Co-chair of the St. Vincent Cancer Walk Lou Anne Brennan, said she has worked with Miiller for the last two years.

“She is a wonderful cheerleader for the cause and has amazing enthusiasm,” Brennan said. “The St. Vincent Cancer Walk is a way for me to give back to St Vincent. I have walked in the event from its inception. My father led a long, productive life, and at the age of 89 passed away due to cancer. He received his cancer care at St. Vincent for which I am grateful. During his journey, he discussed with doctors about the needs of cancer patients beyond the radiation and chemo. He was an advocate for programs that helped patients beyond their medical needs. Those programs are what the St Vincent Walk provides with the funds it raises.”

Miiller said that helping others and being a part of raising money for cancer research and facilities is exactly what she should be doing.

“This is the direction I’m supposed to be going in,” she said. “I can look back now and tell myself: ‘Robin, your diagnosis wasn’t a curse.’ I’m living and hoping that someday I’ll know cancer’s purpose in my life and other people’s lives.”

St. Vincent Cancer Walk 2014

Sept. 20, in Zionsville Lions Park

10-mile challenge walk is a $50 donation to participate

3-mile family walk is a $30 donation to participate. Children ages 5 and younger can walk for free.

To register for the walk, visit http://ow.ly/zAAEb.
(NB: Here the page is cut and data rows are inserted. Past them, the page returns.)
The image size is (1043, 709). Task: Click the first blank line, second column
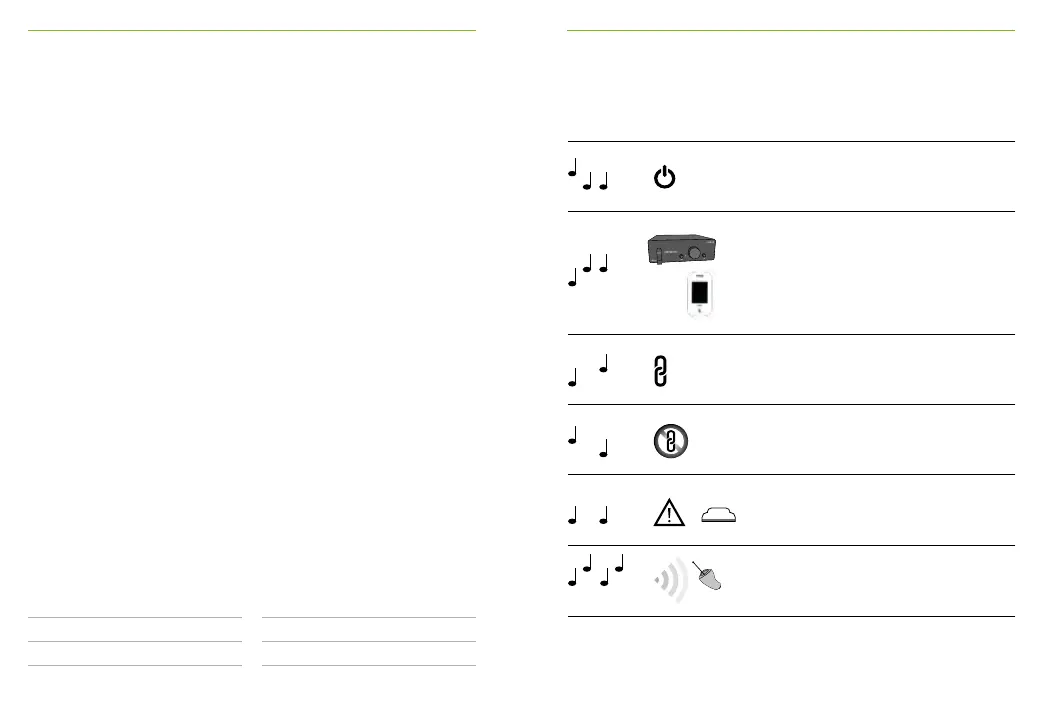369,617
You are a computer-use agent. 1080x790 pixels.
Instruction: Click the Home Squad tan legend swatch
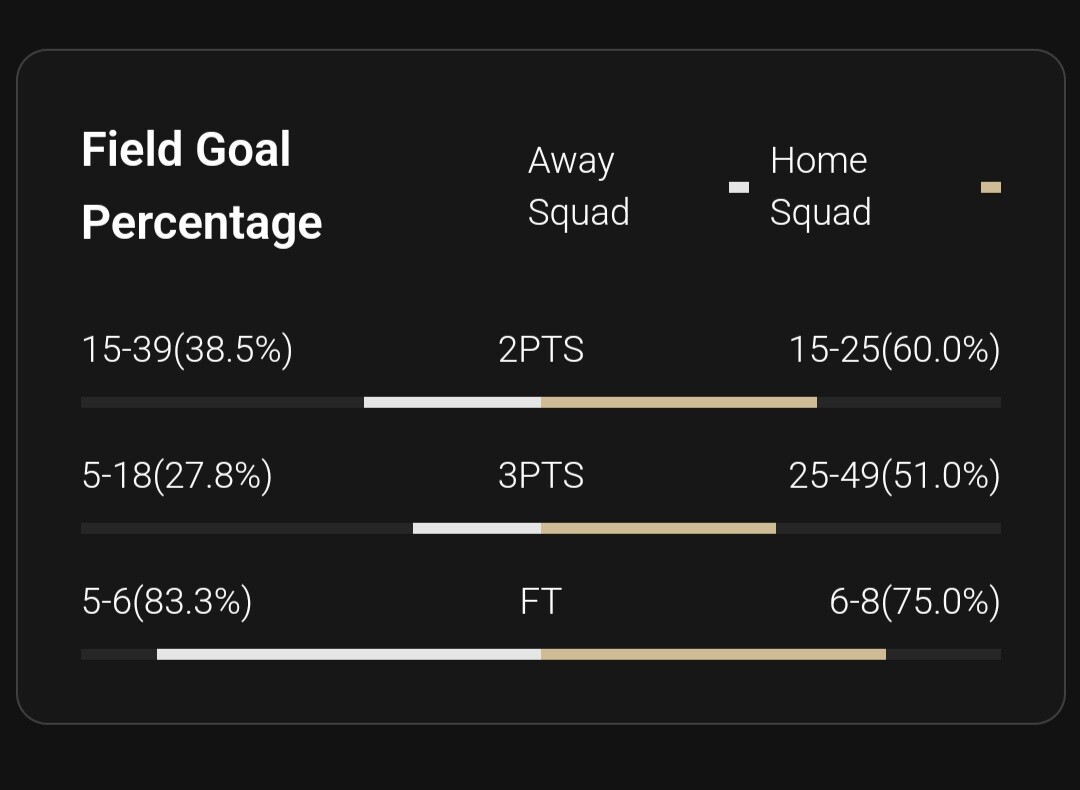click(991, 187)
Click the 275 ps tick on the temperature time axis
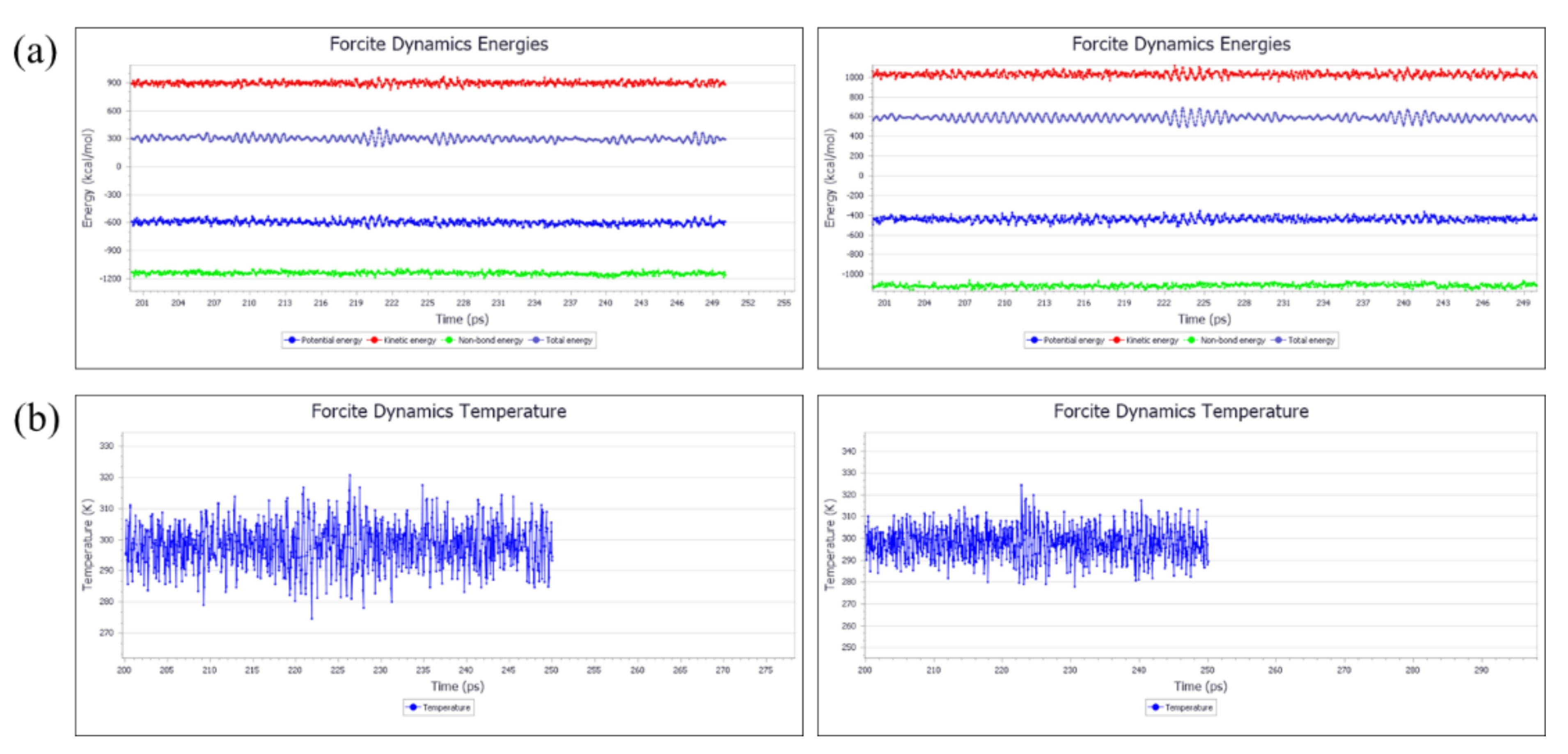Screen dimensions: 1568x754 pos(765,670)
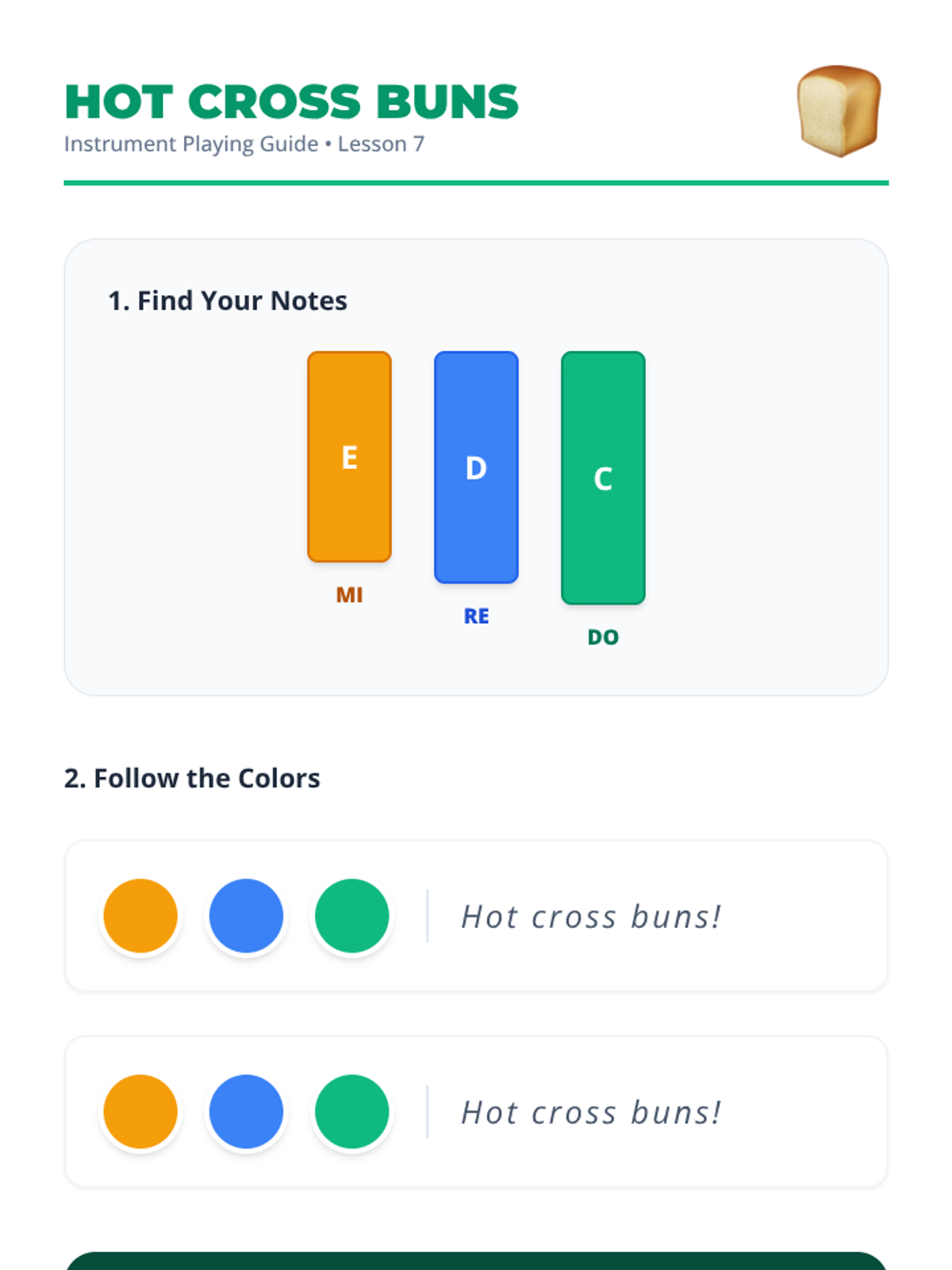Click the bread loaf icon
This screenshot has width=952, height=1270.
[839, 111]
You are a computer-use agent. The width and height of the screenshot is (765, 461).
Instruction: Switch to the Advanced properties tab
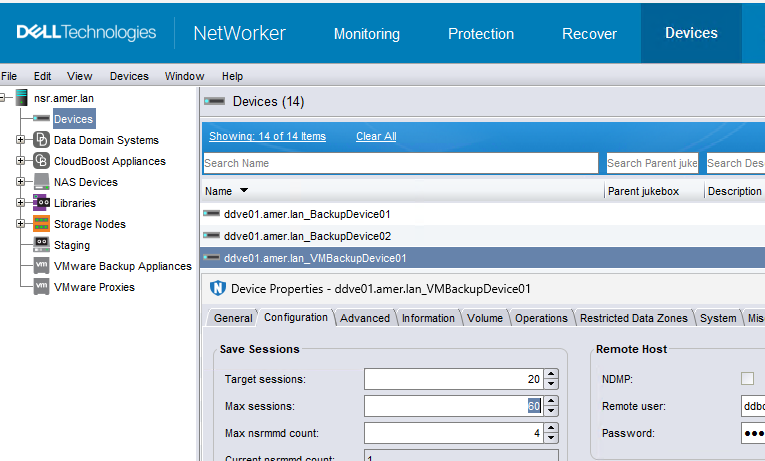365,318
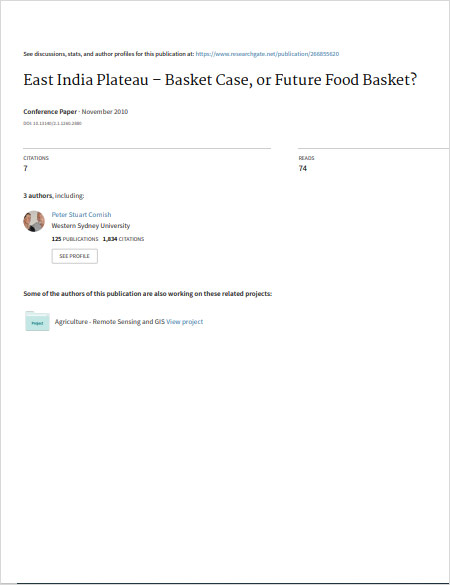
Task: Click the November 2010 publication date
Action: (x=105, y=112)
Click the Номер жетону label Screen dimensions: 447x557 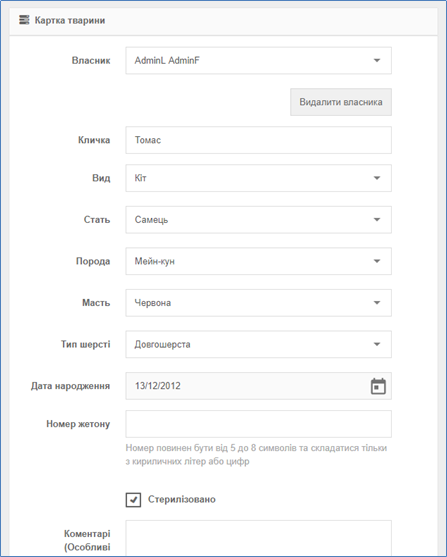click(x=78, y=424)
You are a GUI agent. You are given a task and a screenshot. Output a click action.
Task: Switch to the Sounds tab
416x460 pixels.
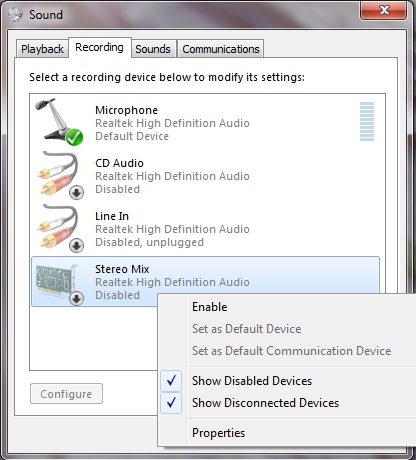(x=153, y=49)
  • Volunteer Coordinator for the St. Vincent Cancer Walk, Robin Miiller, is hoping to have at least 300 volunteers for the Sept. 20 event. To volunteer, email her at StVWalk14@gmail.com.
  • Last year, the St. Vincent Cancer Walk raised more than $400,000 to help cancer patients. This year, the St. Vincent Hospital Foundation is raising money to buy a mobile health screening van.